A nostro avviso, non bisogna farsi prendere da facili allarmismi o entusiasmi ma si devono
attendere le motivazioni della pronuncia perché se in essa è stato preso in esame solo il profilo
dell’eccesso di delega, ritenendolo assorbente, senza prendere posizione sulla compatibilità
costituzionale, allora la pronuncia è neutra, nel senso che si focalizza solo su un aspetto formale e
non sostanziale. Se, invece, essa ha accolto la sola critica dell’eccesso di delega, rigettando le
presunte censure sulla compatibilità costituzionale, allora la pronuncia, implicitamente, conferma
la bontà dell’istituto e anche la sua obbligatorietà, facendo emergere solo un vizio formale.

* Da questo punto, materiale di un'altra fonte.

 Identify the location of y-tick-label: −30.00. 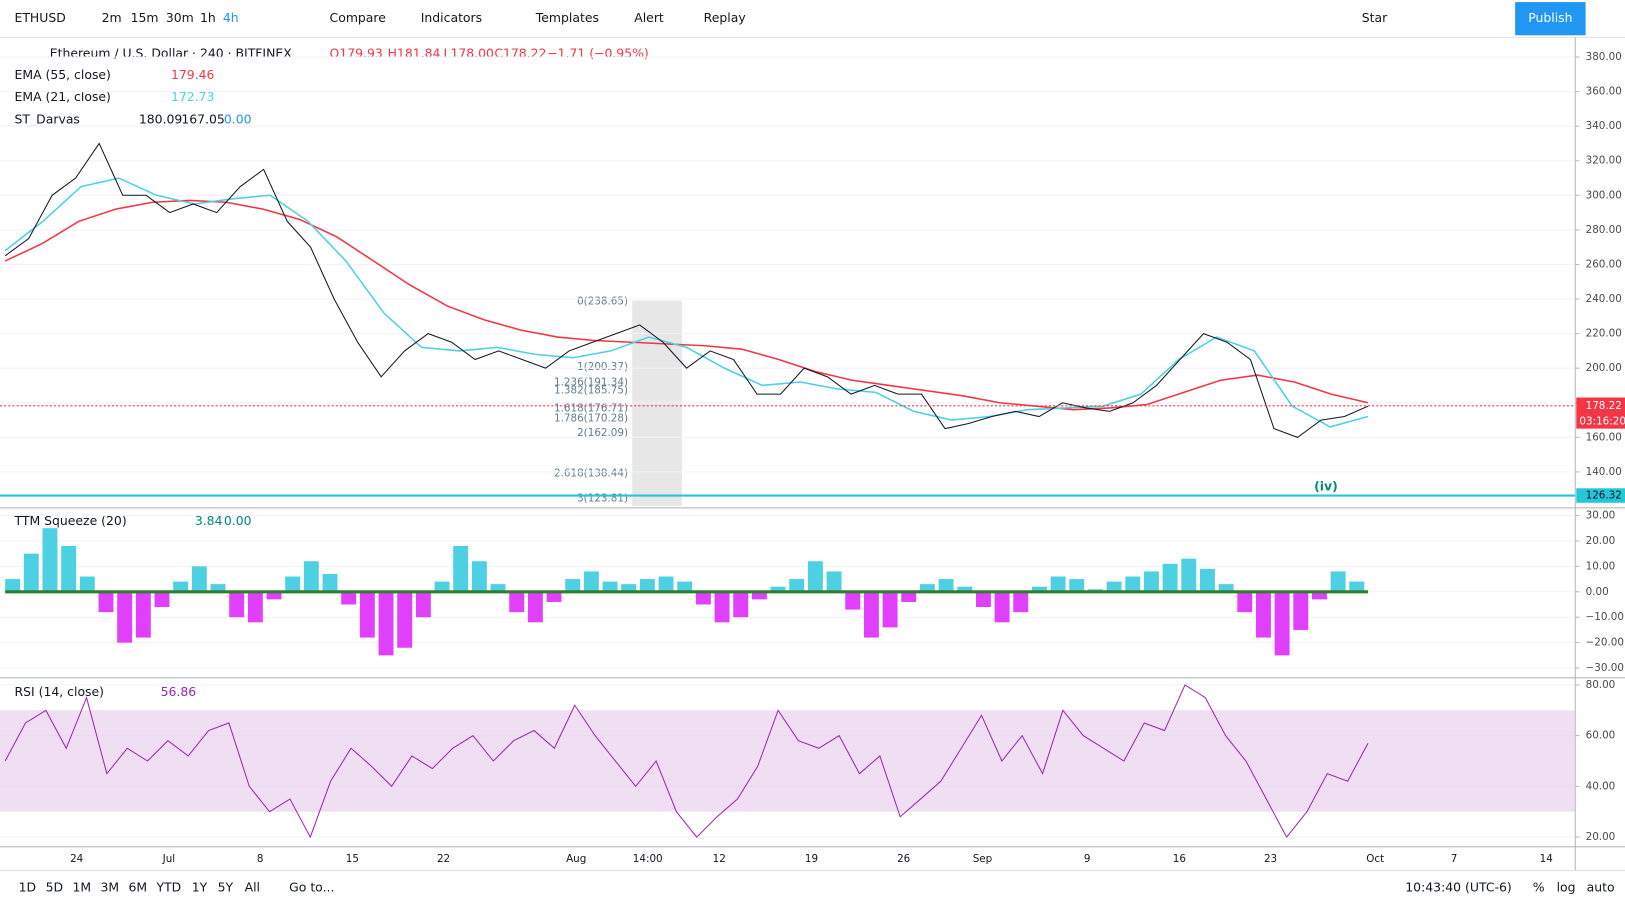
(1605, 668).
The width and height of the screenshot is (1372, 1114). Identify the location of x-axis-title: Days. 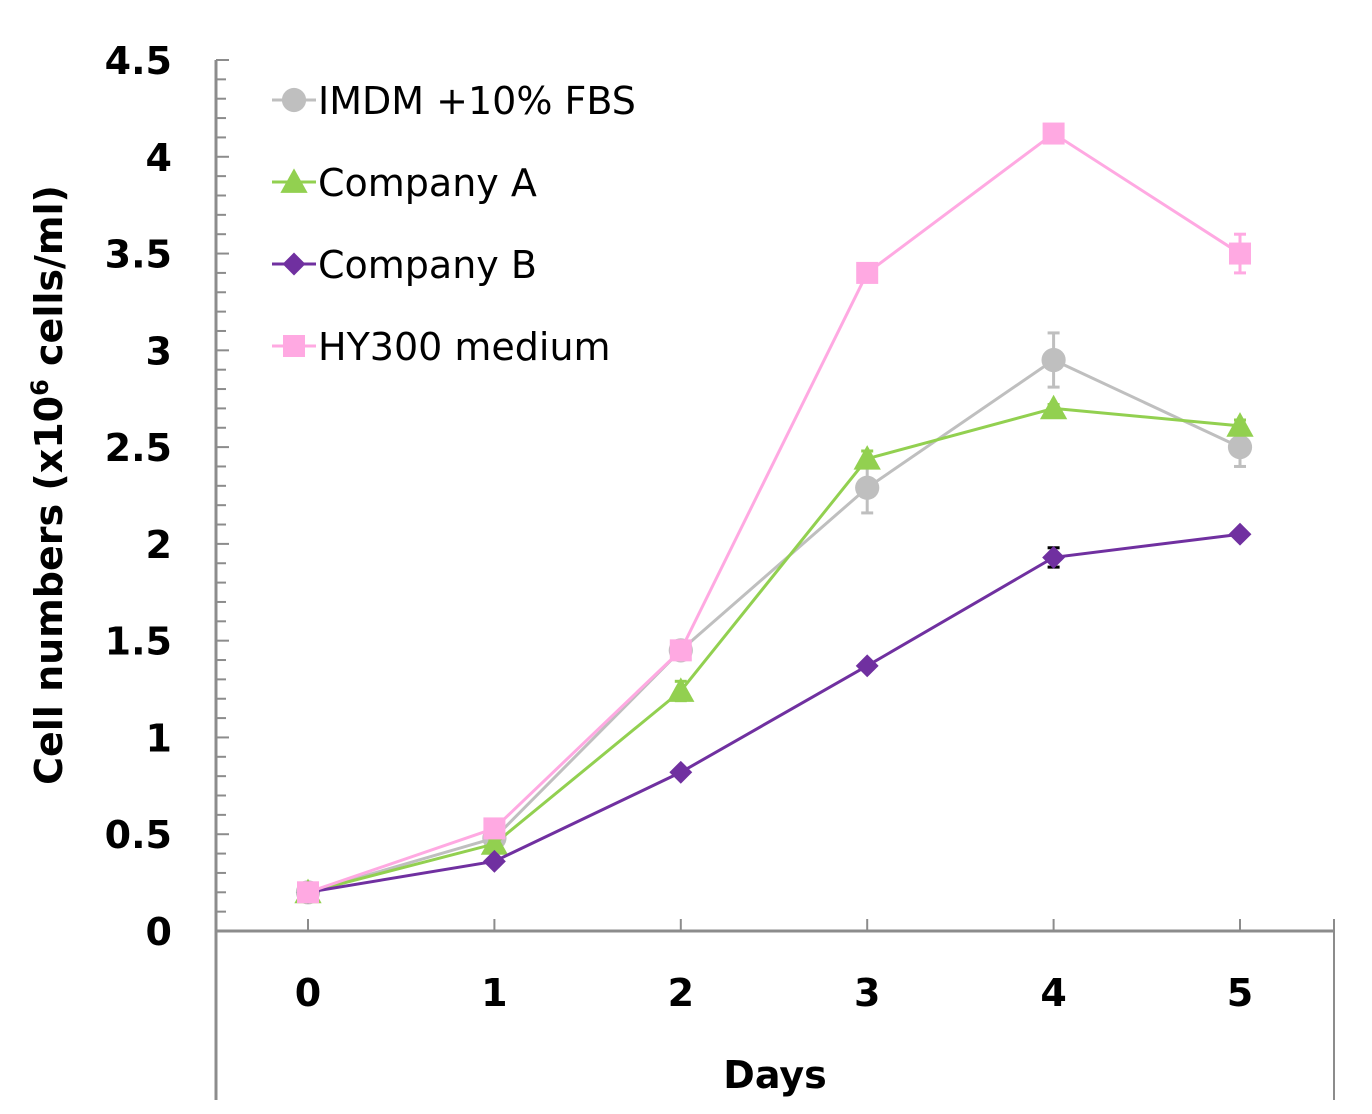
(774, 1075).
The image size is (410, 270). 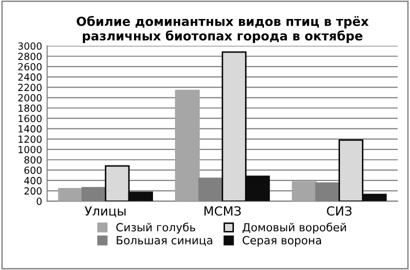 I want to click on legend-label: Большая синица, so click(x=164, y=241).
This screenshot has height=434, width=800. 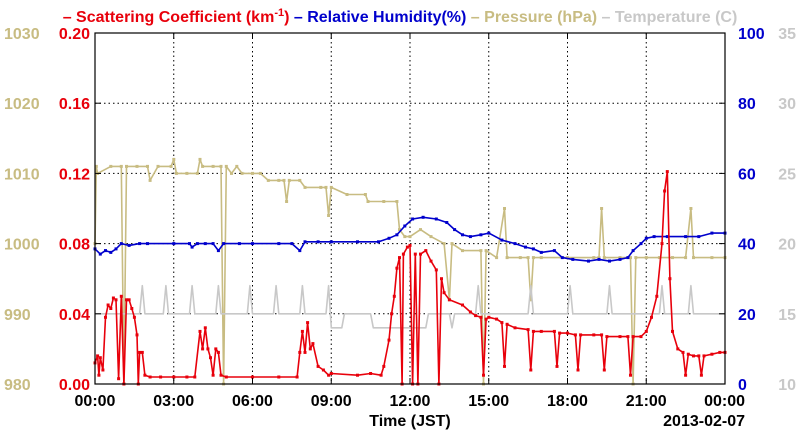 What do you see at coordinates (540, 18) in the screenshot?
I see `legend-label: Pressure (hPa)` at bounding box center [540, 18].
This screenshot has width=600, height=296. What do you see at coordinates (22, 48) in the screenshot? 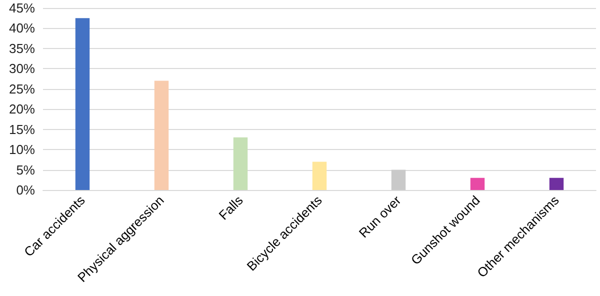
I see `y-tick-label: 35%` at bounding box center [22, 48].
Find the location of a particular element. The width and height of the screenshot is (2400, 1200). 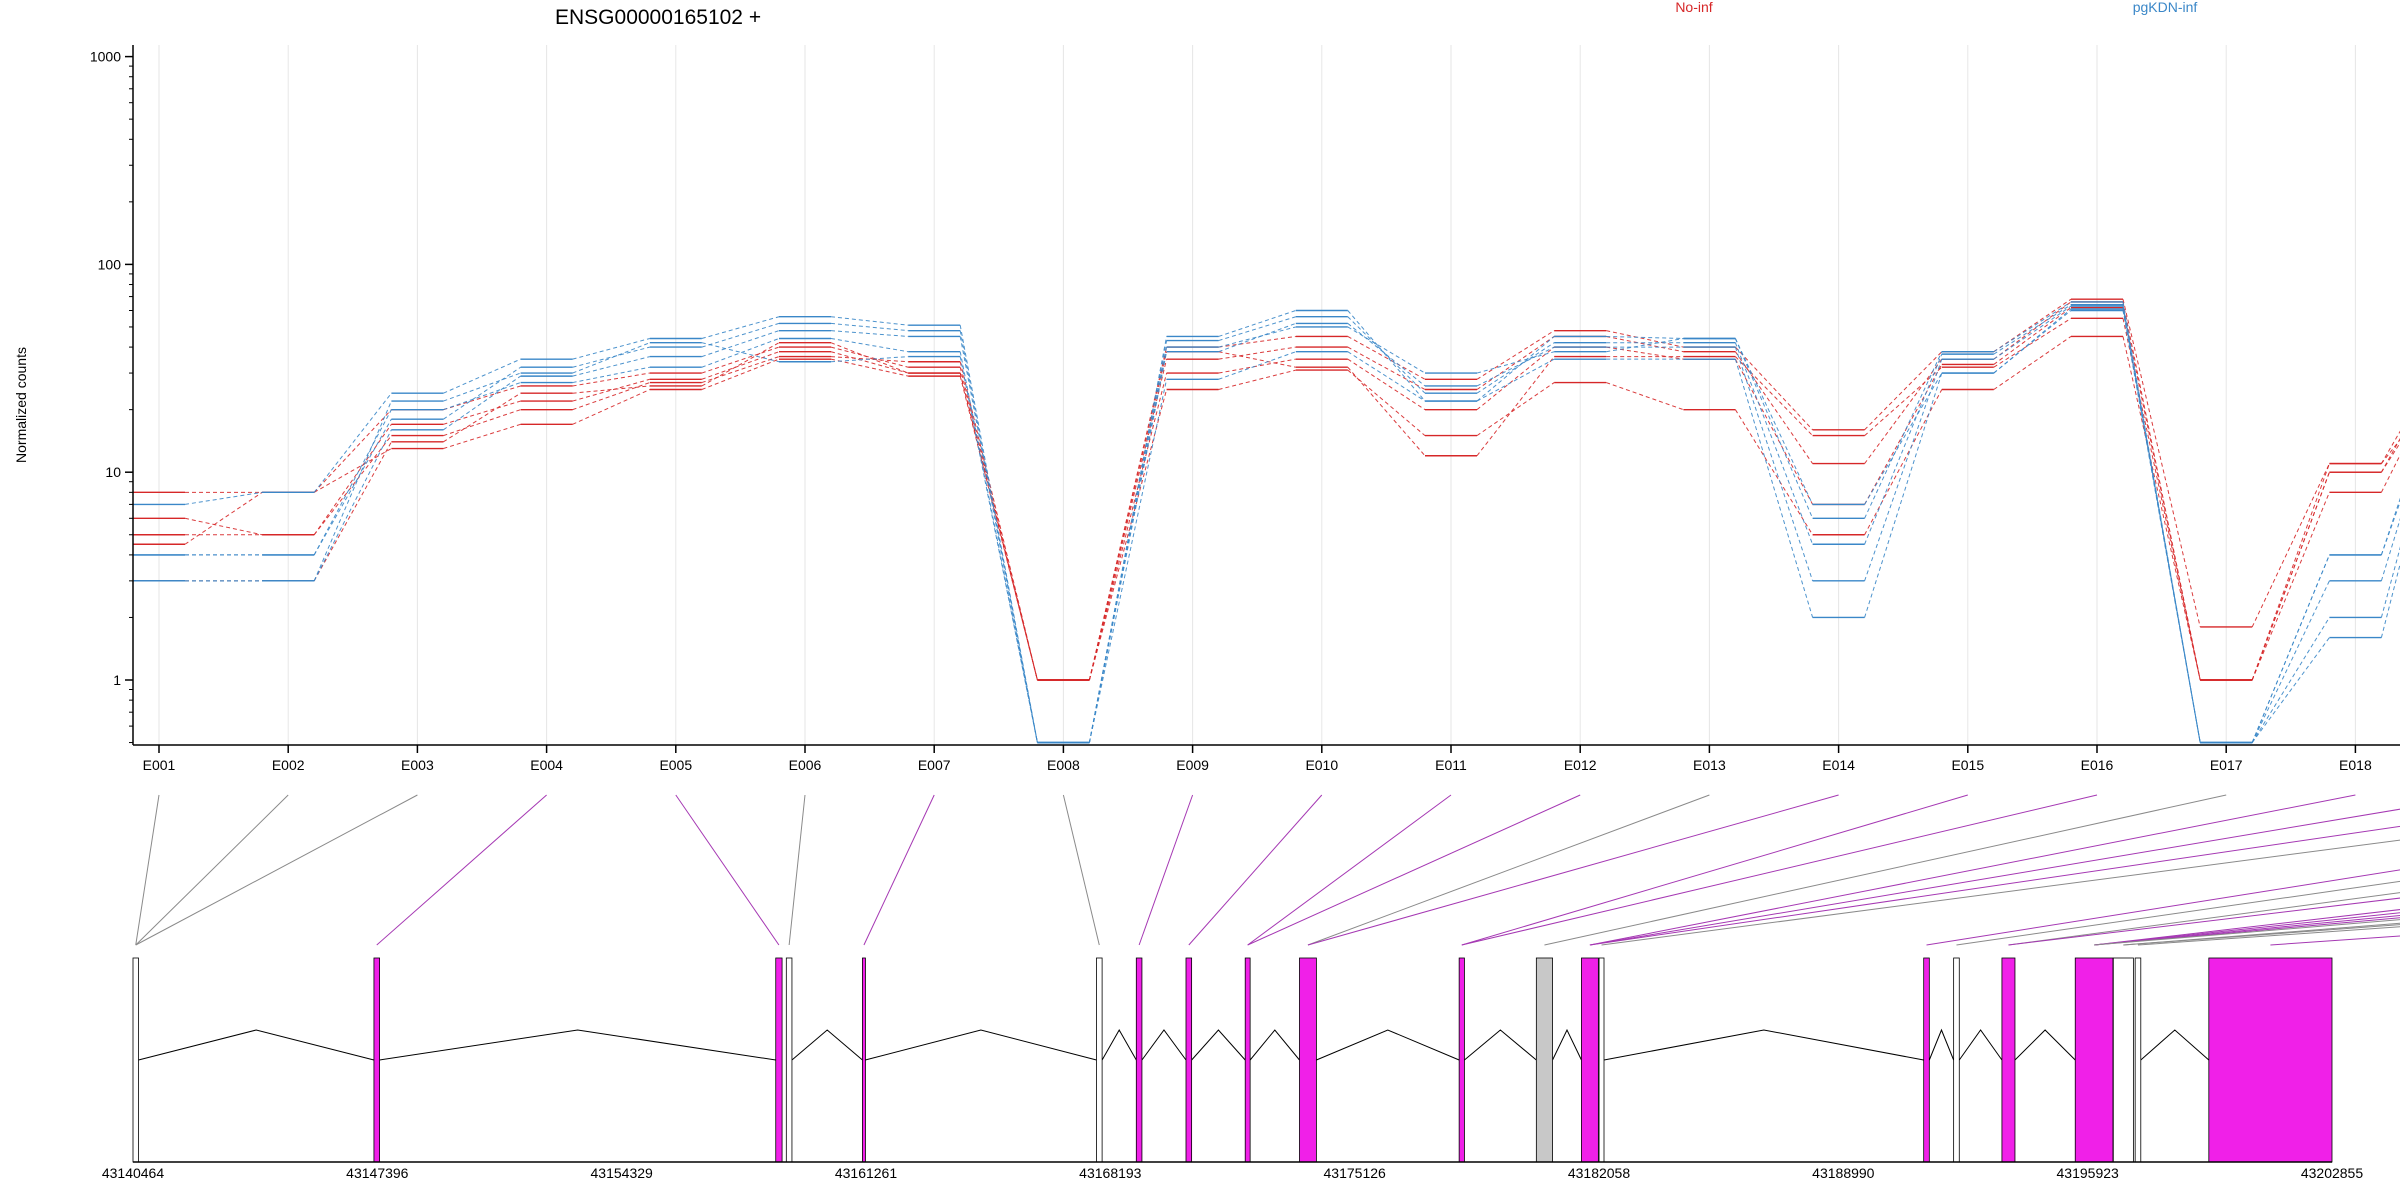

x-tick-label-e006: E006 is located at coordinates (806, 765).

Detto che in Italia non sono infrequenti i casi di dubbio, per cui solo l’alea è legge, potrebbe essere
questa l’occasione per rivisitare in Parlamento alcuni aspetti della mediazione, che nel mondo
anglosassone e nel business internazionale è la procedura che evita le forche caudine di lunghi
giudizi nel merito proprio perché non entra nel merito di chi abbia o meno ragione ma punta far
trovare un accordo ai contendenti sui propri interessi basandosi su un criterio principe: la rapidità
della soluzione. E l’aspetto della moderna mediazione da riscrivere è proprio quello che,
rendendola obbligatoria nel casi e nei modi ora bocciati per lo meno per la forma del suo decreto
attuativo, prevedeva un tempo di quattro tra l’inizio della vertenza e il suo approdo in tribunale in
caso di mancato accordo. Quel periodo stava diventando un ulteriore allungamento delle
procedure legali per la scarsa disponibilità delle parti, guidate al solito da un mondo di legali che
per la maggior parte male hanno digerito il nuovo strumento, a cercare una “mediazione”. Se si
vogliono sgravare i tribunali civili dei milioni di cause pendenti, oggi risolvibili celermente con
un’efficace mediazione, e se realmente si vogliono abbattere non solo i loro costi ma anche quelli
dell’inefficienza del nostro sistema una soluzione va trovata. E subito.